_YOUR ASSIGNMENT_
Copy out the data below from the line containing "You are a computer-use agent." to the line containing "This screenshot has width=800, height=789.", both lines included, with all images left out.

_RECORD SET_

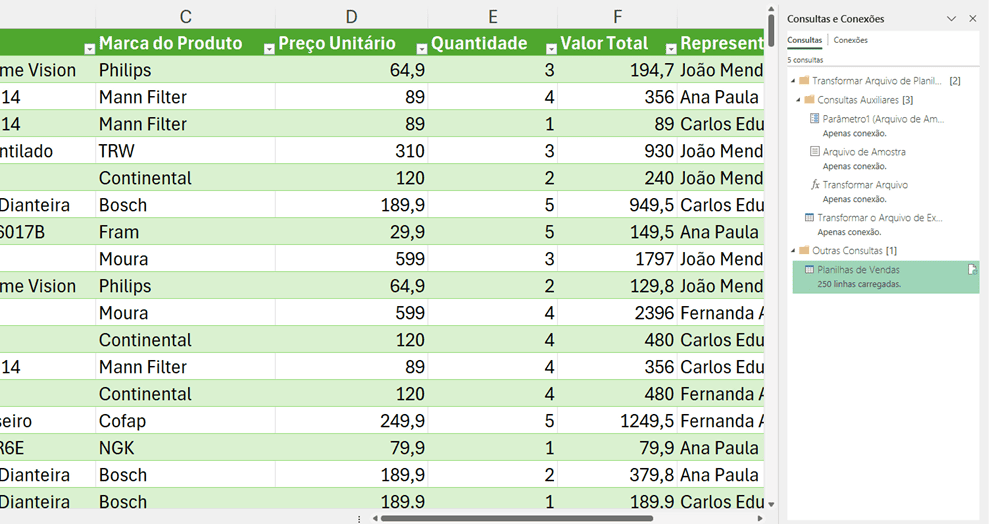
Task: Select column D header
Action: point(351,17)
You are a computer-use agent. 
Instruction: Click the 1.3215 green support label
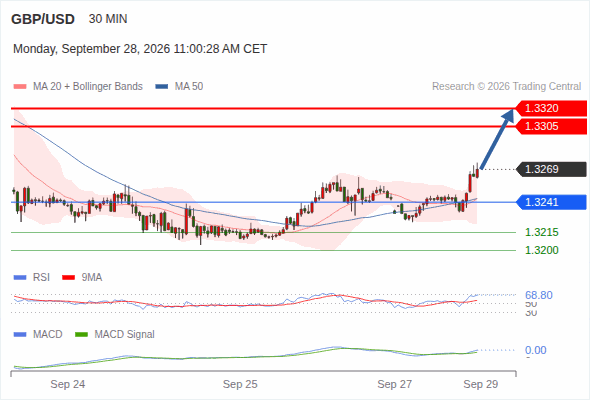click(541, 232)
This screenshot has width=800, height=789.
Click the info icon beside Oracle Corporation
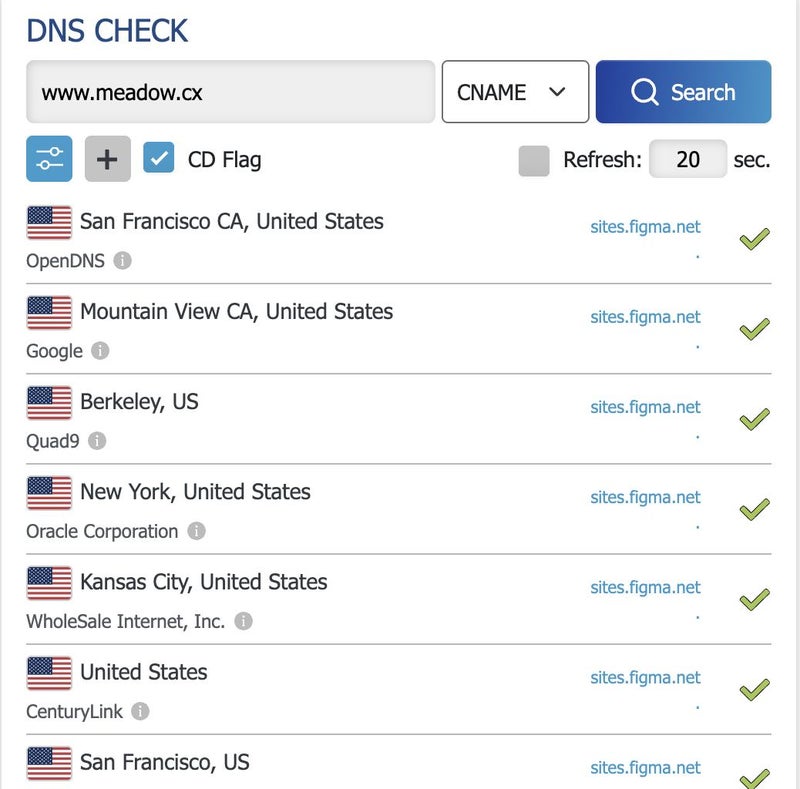point(196,531)
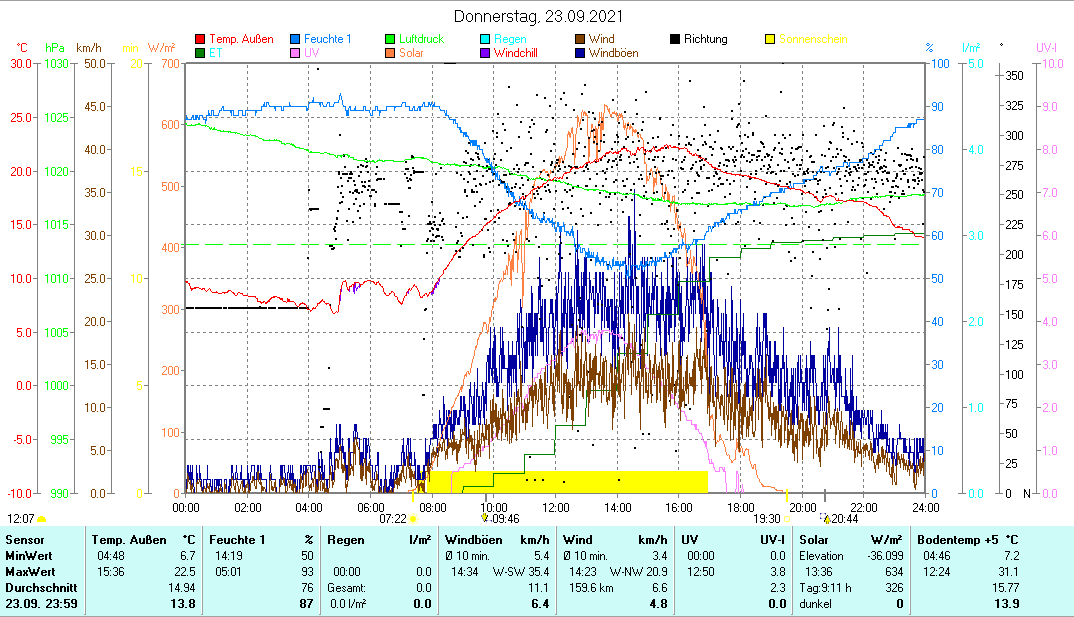Select the green Luftdruck legend marker
The height and width of the screenshot is (617, 1074).
392,40
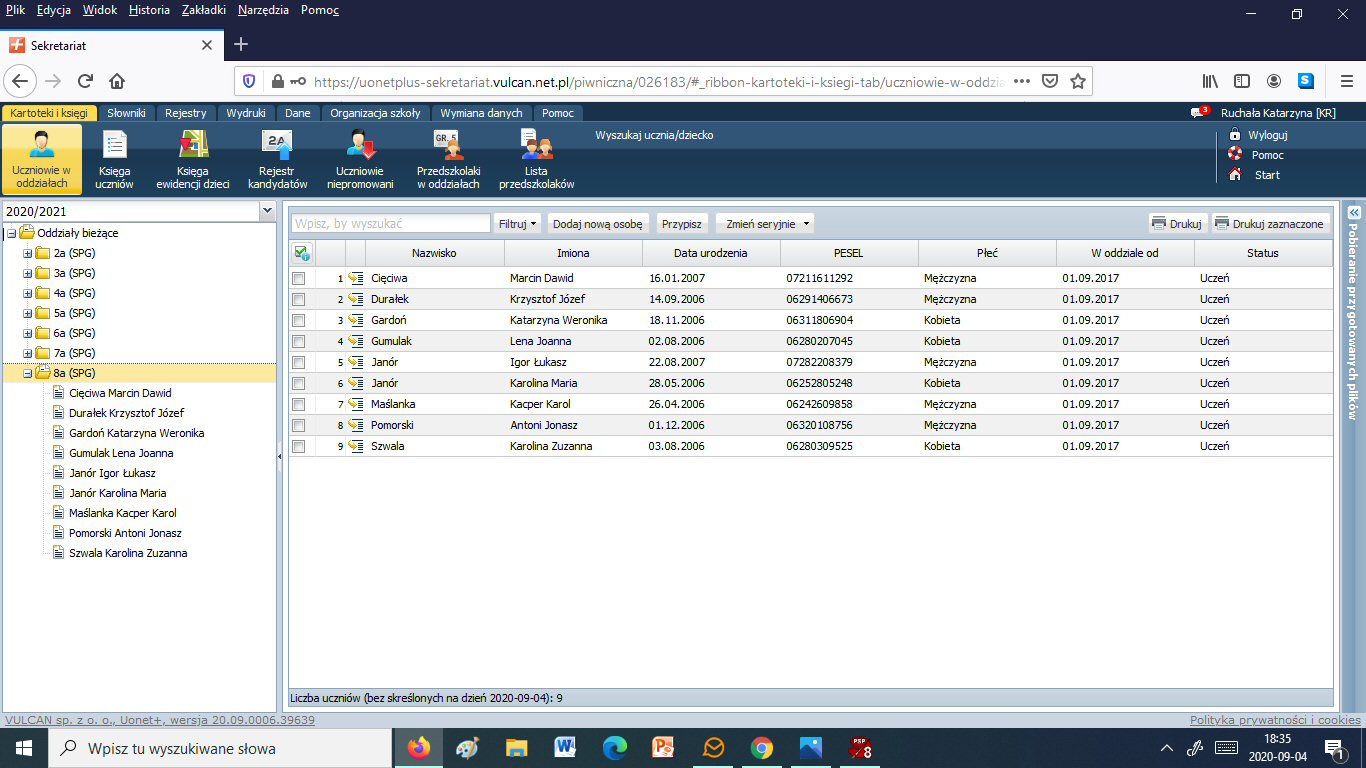Click the Wyloguj link

click(x=1267, y=135)
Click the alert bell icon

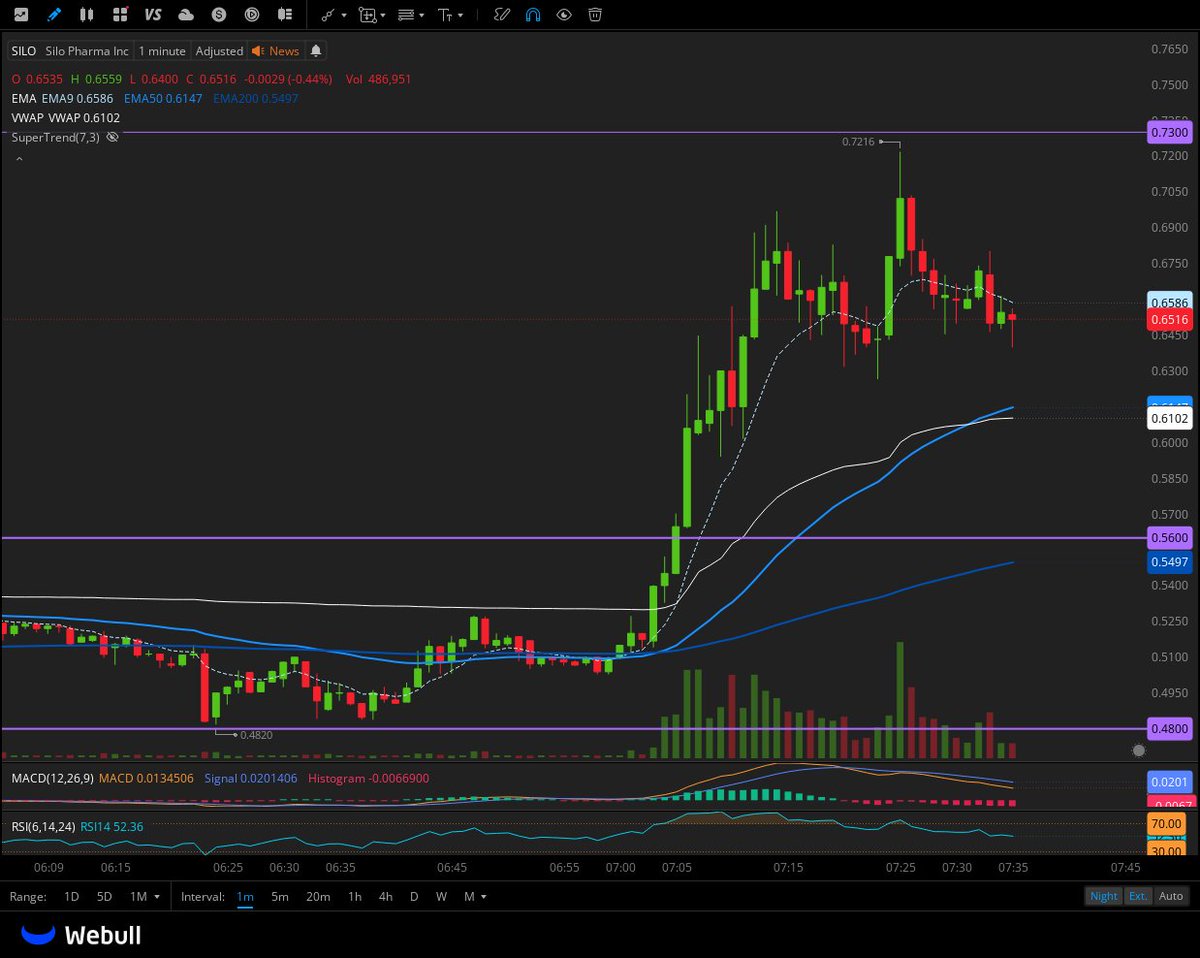pos(316,51)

_EXPECTED ANSWER_
You are a computer-use agent. 
Instruction: Click the 1.3215 green support label
click(541, 232)
This screenshot has width=800, height=789.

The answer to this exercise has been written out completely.